Erin again. Rehearsing at Berkeley's glorious John Hinkel Park this weekend. This is where I saw my first Shakespeare (well, the first Shakespeare I remember), where I studied Shakespeare as a wee teen in the then Berkeley Shakespeare Festival's "Summer with Shakespeare" program. My first year there, Annette Bening was Juliet, and Tony Taccone was one of my teachers.
But it was the park that made it magic. We students were encouraged to see each show more than once, and I walked up to that park for at least 4 shows a week all summer long—watching performances that many times taught me more than I ever could have learned in my admittedly excellent classes, and sitting under that canopy of trees was pure heaven. When I started the company, that was the first place I booked to perform, and I look forward to it every year. It's still the best place we perform (followed closely by Mountain View's Rengstorff House), and the first time we rehearse there, I always see the actors come alive a bit.
We rehearse out in our performance park sites on weekends because the actors need the time to adjust their voices and gestures to the hugeness needed to compete with frisbees, dogs, and the other distactions we see in our parks. But John Hinkel is quiet, with great acoustics, even a bbq pit so we can cook for our first performances. And I don't know if it's all the history there or just some inherent blessedness of that place, but everything feels possible when we are there.

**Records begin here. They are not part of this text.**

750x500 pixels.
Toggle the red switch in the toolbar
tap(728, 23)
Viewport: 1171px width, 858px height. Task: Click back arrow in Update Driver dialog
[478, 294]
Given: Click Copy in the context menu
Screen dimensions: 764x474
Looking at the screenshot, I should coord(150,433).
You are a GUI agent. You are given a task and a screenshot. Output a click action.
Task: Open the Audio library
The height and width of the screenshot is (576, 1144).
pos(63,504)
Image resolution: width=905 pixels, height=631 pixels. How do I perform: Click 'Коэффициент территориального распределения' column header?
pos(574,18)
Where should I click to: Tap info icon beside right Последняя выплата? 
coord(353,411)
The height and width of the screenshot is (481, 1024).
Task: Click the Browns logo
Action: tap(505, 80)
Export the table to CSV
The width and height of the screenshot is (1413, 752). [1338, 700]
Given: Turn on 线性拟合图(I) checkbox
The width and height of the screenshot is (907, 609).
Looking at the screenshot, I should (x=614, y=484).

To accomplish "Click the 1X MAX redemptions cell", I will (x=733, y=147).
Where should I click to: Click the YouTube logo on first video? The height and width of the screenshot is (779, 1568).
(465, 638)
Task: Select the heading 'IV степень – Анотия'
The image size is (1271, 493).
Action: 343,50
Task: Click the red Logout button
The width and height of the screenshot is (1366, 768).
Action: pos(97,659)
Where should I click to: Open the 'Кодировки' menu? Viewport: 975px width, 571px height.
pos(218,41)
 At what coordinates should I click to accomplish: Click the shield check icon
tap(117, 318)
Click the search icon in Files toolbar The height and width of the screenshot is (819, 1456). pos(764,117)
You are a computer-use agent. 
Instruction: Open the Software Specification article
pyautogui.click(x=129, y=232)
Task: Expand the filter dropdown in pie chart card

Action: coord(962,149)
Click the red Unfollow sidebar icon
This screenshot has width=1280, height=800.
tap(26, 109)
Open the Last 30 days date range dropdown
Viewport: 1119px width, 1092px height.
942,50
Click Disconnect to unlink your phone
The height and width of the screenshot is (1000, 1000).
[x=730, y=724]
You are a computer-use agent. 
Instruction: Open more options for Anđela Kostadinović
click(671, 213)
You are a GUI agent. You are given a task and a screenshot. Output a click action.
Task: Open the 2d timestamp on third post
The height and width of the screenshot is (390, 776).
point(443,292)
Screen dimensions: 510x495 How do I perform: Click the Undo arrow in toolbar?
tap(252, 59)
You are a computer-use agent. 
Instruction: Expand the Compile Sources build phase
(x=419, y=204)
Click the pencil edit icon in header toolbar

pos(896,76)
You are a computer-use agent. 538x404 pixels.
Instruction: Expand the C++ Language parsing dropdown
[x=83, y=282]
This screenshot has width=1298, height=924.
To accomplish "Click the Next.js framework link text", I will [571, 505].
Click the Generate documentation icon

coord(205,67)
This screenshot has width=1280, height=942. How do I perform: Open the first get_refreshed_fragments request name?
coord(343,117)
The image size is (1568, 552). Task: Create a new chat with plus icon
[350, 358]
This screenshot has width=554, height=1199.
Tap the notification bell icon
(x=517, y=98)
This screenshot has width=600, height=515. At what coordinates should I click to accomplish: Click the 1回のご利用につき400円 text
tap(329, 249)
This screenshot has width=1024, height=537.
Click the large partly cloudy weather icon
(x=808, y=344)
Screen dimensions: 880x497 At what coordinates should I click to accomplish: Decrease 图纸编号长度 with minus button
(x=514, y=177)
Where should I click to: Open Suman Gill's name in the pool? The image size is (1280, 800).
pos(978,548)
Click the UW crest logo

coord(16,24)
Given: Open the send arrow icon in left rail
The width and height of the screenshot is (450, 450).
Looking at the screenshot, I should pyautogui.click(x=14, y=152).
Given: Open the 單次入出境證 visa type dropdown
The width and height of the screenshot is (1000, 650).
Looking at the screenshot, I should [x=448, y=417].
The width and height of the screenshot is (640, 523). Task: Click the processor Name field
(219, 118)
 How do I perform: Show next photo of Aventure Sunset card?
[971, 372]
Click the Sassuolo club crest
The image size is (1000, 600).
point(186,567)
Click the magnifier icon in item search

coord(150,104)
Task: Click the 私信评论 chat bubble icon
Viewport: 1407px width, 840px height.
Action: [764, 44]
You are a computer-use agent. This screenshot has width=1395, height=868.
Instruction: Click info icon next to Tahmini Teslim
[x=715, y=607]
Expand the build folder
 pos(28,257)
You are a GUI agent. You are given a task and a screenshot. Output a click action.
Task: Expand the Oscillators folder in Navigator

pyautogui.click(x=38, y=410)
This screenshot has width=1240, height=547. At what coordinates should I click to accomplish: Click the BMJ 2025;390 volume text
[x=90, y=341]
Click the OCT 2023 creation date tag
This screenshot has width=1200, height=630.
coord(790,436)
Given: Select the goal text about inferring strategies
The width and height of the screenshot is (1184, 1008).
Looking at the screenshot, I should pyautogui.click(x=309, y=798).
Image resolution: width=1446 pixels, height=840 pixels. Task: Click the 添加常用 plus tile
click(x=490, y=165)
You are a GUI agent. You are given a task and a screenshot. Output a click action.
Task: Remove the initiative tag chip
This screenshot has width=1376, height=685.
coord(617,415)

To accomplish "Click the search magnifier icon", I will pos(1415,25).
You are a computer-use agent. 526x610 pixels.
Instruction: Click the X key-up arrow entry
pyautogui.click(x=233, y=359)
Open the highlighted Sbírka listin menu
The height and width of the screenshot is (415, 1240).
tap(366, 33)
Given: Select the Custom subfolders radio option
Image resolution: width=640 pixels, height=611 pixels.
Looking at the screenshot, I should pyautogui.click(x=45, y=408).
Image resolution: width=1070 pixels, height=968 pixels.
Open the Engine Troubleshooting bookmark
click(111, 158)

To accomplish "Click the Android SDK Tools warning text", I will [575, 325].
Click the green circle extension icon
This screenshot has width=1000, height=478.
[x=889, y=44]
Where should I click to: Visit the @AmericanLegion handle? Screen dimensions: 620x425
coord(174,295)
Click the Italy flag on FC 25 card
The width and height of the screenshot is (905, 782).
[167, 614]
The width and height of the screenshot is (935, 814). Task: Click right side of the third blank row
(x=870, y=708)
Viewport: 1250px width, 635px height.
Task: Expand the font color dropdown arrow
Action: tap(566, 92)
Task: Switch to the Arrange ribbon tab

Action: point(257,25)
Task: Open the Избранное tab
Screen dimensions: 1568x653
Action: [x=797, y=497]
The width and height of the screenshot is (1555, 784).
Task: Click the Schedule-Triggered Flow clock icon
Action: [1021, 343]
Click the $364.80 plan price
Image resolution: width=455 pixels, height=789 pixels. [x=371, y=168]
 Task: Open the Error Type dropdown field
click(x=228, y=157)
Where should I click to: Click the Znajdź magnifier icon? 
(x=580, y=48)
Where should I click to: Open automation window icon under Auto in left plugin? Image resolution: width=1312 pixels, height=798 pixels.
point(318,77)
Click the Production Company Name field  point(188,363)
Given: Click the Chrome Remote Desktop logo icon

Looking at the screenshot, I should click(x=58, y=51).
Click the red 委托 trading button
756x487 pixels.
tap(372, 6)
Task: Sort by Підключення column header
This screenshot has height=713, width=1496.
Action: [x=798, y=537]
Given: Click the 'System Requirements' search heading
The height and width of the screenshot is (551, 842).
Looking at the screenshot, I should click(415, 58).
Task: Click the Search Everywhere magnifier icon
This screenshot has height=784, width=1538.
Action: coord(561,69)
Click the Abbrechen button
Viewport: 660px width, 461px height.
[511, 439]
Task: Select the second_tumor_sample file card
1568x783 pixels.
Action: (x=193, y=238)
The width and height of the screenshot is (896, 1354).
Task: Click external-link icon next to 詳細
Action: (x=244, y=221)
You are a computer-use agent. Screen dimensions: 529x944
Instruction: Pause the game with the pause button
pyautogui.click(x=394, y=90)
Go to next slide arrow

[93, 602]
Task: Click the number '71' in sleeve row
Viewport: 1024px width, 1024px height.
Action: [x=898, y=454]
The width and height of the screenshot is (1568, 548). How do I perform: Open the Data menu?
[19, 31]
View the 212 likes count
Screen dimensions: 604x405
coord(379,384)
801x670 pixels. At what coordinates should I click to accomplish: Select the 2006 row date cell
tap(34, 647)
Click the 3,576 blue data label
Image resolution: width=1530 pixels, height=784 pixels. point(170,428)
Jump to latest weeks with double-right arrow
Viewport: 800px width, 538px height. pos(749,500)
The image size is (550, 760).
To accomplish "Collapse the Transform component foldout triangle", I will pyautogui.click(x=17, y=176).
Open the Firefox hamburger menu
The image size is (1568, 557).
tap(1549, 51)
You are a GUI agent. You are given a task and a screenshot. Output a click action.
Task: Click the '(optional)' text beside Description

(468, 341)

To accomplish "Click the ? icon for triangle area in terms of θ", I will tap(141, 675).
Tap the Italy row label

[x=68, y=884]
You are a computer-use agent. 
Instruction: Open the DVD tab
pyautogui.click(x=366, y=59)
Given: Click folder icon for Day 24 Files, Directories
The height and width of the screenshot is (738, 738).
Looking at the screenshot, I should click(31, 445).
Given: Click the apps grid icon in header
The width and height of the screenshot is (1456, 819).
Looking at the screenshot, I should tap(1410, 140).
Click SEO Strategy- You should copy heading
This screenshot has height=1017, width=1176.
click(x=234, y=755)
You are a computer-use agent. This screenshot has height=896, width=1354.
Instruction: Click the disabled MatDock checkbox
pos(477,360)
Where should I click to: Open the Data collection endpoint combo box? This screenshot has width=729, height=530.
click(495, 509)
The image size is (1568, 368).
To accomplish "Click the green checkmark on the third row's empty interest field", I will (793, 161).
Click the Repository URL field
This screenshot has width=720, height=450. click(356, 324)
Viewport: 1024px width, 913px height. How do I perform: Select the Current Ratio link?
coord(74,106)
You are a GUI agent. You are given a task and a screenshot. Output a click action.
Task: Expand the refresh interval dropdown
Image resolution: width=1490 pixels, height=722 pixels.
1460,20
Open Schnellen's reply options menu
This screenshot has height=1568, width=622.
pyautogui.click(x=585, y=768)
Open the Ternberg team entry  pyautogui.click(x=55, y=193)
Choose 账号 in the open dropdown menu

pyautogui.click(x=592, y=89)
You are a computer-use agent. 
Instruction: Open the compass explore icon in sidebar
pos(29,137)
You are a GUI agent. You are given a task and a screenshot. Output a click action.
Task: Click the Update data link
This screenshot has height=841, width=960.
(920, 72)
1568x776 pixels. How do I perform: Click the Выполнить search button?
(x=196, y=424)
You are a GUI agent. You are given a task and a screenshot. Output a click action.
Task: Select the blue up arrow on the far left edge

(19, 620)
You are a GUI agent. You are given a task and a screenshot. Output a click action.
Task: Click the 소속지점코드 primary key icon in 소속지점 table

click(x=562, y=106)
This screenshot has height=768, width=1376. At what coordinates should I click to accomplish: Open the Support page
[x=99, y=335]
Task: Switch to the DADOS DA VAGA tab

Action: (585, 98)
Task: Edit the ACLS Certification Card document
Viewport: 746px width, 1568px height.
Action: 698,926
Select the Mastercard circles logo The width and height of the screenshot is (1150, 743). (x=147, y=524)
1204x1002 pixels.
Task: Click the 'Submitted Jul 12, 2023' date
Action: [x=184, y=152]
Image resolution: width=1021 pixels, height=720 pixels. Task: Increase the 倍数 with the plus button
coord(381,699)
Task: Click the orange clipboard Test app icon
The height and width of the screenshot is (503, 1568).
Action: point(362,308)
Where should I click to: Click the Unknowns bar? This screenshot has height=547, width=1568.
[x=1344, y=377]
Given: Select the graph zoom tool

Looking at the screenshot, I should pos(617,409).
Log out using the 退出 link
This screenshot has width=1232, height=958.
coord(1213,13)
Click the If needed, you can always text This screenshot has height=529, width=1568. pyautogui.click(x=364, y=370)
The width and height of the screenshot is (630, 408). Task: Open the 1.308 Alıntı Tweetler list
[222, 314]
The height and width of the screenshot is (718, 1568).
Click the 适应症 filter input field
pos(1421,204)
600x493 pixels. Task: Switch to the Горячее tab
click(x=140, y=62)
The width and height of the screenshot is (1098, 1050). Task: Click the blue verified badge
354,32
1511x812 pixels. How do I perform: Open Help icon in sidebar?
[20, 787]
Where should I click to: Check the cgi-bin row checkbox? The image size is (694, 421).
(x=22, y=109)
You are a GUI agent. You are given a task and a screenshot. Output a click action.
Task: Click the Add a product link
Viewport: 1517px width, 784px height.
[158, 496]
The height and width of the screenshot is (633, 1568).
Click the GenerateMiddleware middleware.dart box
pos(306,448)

Today we "blocked" several scenes—tried out and set the characters' movements in parts of the play—while a couple of young men ate their lunch and a little boy rode his bike, stopping to watch whenever the actors were speaking their lines. Jon Tracy, who I hadn't seen in ages, dropped by to measure the space for his August production of "The Farm" with Shotgun Players. A very comfortable, collegial place to be. Rehearsal is my favorite part of theater work—it is really very hard work, but it feels like playing, and my actors are all so game to try anything I throw their way. Our enthusiasm bounces off each other, and off the peace of the park, and all seems right in the world.